Le contrat signé le 3 juillet 2012 stipule en son article 3-C que la cédante (SARL L'HOTELLIERE ) a versé à l'origine au bailleur un dépôt de garantie, somme qui a été conservée par le bailleur pendant toute la durée du bail, et que le cessionnaire lui règlera ce dépôt de garantie le 20 juillet 2012.
Pour autant Maître [M] ne prouve par aucune pièce que [G] [W] a effectivement versé cette somme et que [F] [R] l'aurait conservée indument ; par suite cette demande de paiement ne peut qu'être rejetée et le jugement par voie de conséquence infirmé de ce chef.
4/ Sur la demande de dommages-intérêts
L'exercice d'une action en justice constitue par principe un droit et ne dégénère en abus pouvant donner lieu à des dommages-intérêts que dans le cas de malice ou mauvaise foi ou erreur grossière.
En l'espèce il est avéré que [F] [R] a résisté abusivement aux prétentions de son adversaire, en contraignant ce dernier à intenter une action pénale pour faire reconnaître la fausseté d'un document produit en cause d'appel pour tromper la Cour, ce qui caractérise un acte de malice ou de mauvaise foi, tel que requis par le principe ci-dessus rappelé.
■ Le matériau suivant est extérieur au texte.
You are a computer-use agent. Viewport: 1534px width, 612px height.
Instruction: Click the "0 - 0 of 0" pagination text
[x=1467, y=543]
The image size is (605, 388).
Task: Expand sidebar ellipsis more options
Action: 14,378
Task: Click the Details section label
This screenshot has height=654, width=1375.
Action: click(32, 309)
Ce comportement est constitutif d'une faute de la part de [F] [R] qui excède les limites de l'exercice normal des droits de la défense et traduit un abus de procédure, une intention de nuire à la procédure collective et par suite, à ses créanciers, représentés par Maître [M] es qualité de mandataire liquidateur.
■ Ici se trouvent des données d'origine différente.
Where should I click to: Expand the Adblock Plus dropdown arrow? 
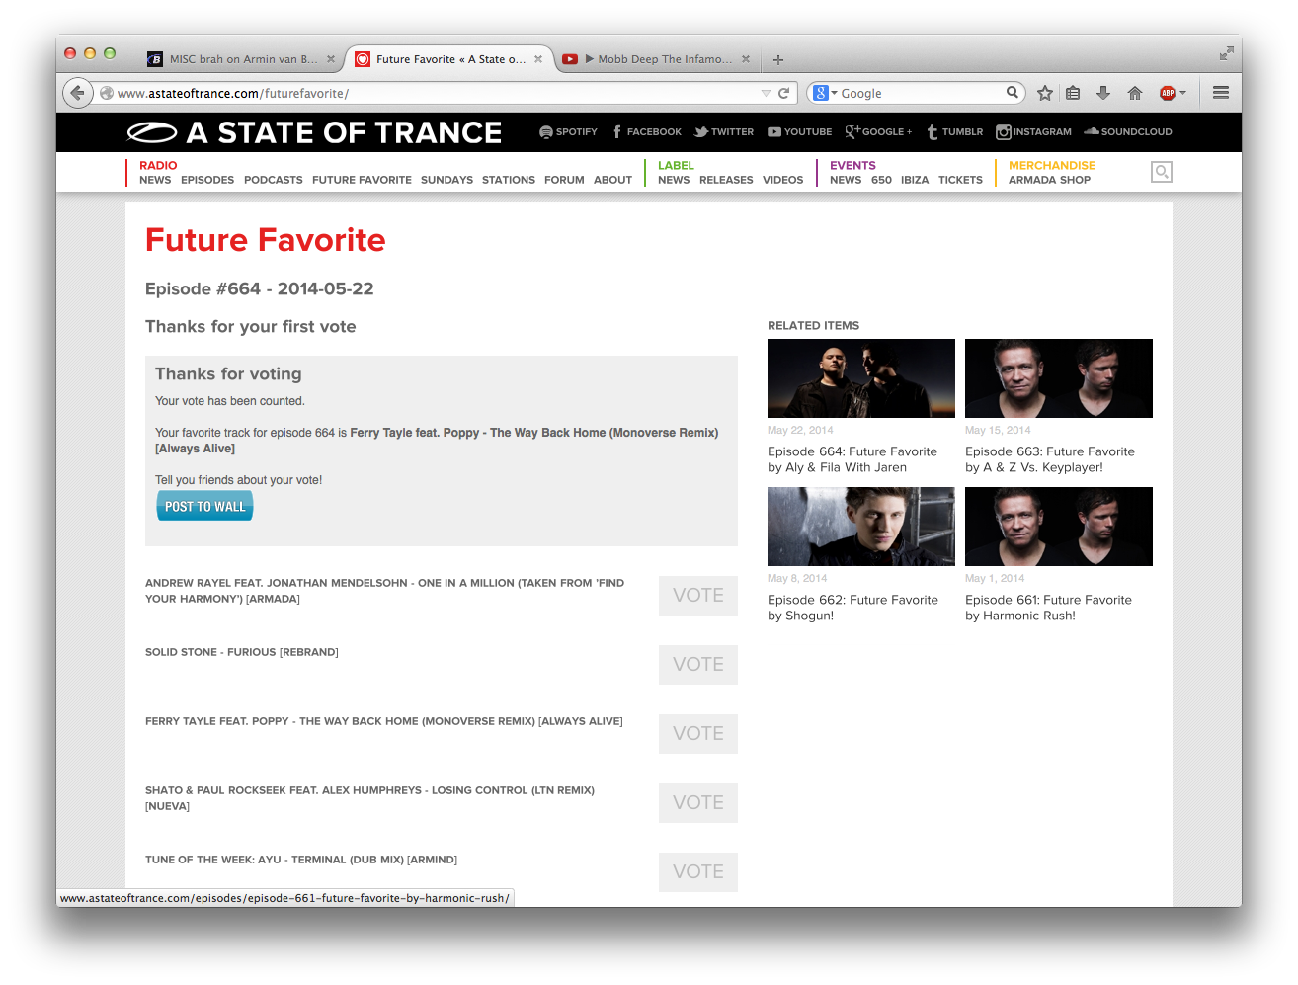pos(1182,93)
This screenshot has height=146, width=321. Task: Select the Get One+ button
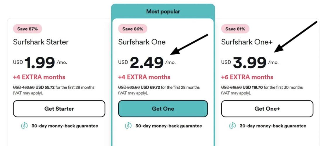267,109
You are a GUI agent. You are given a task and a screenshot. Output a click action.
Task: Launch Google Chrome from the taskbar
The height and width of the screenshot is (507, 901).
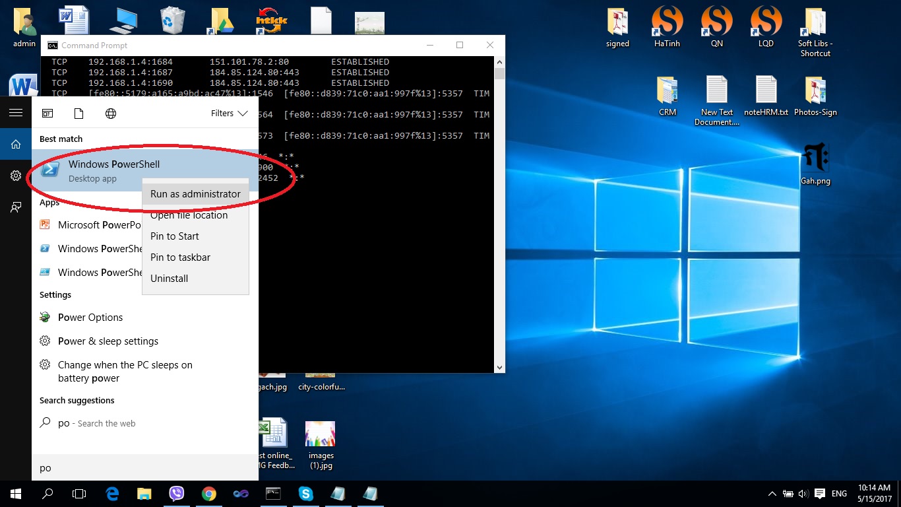209,493
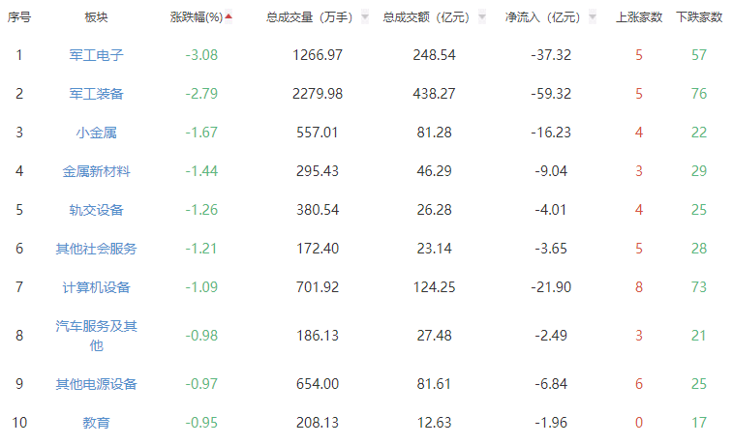Click the red sort arrow beside 涨跌幅(%)
The image size is (732, 445).
coord(229,16)
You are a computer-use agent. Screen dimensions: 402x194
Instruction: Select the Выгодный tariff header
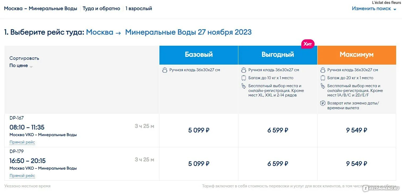pos(278,55)
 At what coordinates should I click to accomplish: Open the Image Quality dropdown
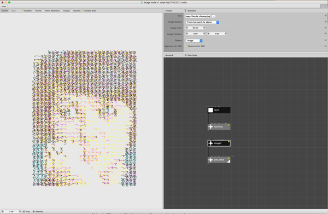[202, 22]
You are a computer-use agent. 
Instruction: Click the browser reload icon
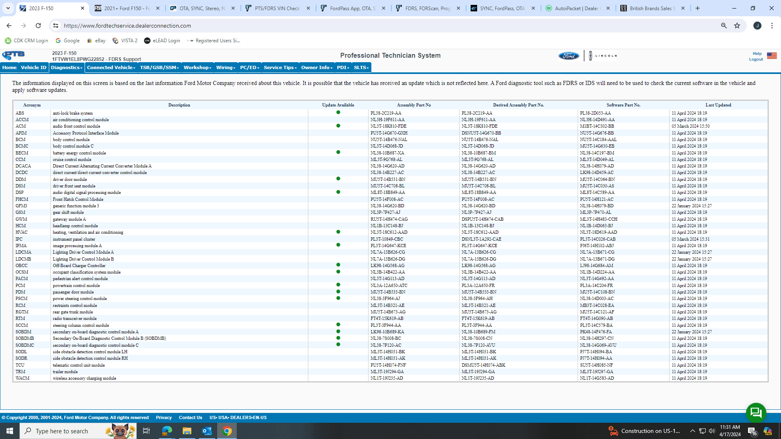[38, 26]
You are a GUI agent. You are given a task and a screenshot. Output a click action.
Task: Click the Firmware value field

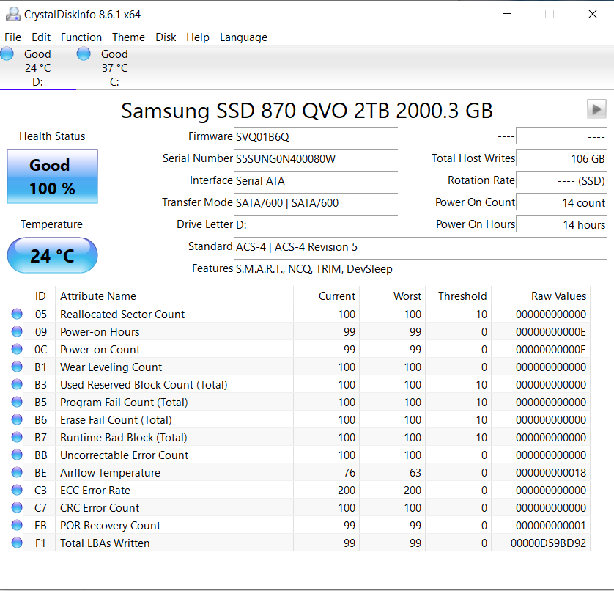click(x=315, y=137)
Ce dernier est donc fondé à en réclamer réparation et il lui sera alloué la somme de 10 000 € à titre de dommages-intérêts pour le préjudice subi.
5/ Sur l'article 700 du code de procédure civile et les dépens
En application de l'article 696 du code de procédure civile, la partie perdante est condamnée aux dépens, à moins que le juge, par décision motivée, n'en mette la totalité ou une fraction à la charge d'une autre partie.
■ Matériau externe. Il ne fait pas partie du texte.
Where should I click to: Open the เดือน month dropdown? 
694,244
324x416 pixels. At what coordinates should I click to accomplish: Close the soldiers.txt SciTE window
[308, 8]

L'article 700 du code de procédure civile prévoit que le juge condamne la partie tenue aux dépens ou qui perd son procès à payer à l'autre partie la somme qu'il détermine au titre des frais exposés et non compris dans les dépens.
Partie perdante [F] [R] a été à juste titre condamné aux dépens et à une indemnité sur le fondement de l'article 700 du code de procédure civile en première instance.
Le recours étant au principal infondé, il sera condamné aux dépens d'appel.
L'équité commande de faire droit à la demande d'indemnisation de frais irrépétibles présentée par Maître [M] es qualité à hauteur de 2 000 €.
PAR CES MOTIFS
La Cour, après en avoir délibéré conformément à la loi, statuant par arrêt contradictoire prononcé par mise à disposition au greffe, et en dernier ressort,
CONFIRME le jugement du 27 novembre 2013 rendu par le tribunal de commerce d'Agen SAUF en ce qu'il a condamné [F] [R] à payer à Maître [M] es qualité la somme de 686,02 € au titre du reversement de la caution du bail commercial cédé par la SARL L'HOTELLIERE à [G] [W],
STATUANT A NOUVEAU
DÉBOUTE Maître [M] es qualité de mandataire liquidateur de la SARL L'HOTELLIERE de sa demande en paiement de la somme de 686,02 € (ou 682 €) au titre du reversement de la caution du bail commercial cédé par la SARL L'HOTELLIERE à [G] [W],
Y AJOUTANT
CONDAMNE [F] [R] à payer à Maître [M] es qualité de mandataire liquidateur de la SARL L'HOTELLIERE la somme de 10 000 € à titre de demande de dommages-intérêts pour procédure abusive,
CONDAMNE [F] [R] à payer à Maître [M] es qualité de mandataire liquidateur de la SARL L'HOTELLIERE la somme de 2 000 € sur le fondement de l'article 700 du code de procédure civile,
CONDAMNE [F] [R] aux dépens d'appel qui comprendront les dépens de l'incident du 24 juin 2015,
Le présent arrêt a été signé par Claude GATÉ, présidente, et par Charlotte ROSA, adjointe administrative faisant fonction de greffière, à laquelle la minute de la décision a été remise par le magistrat signataire.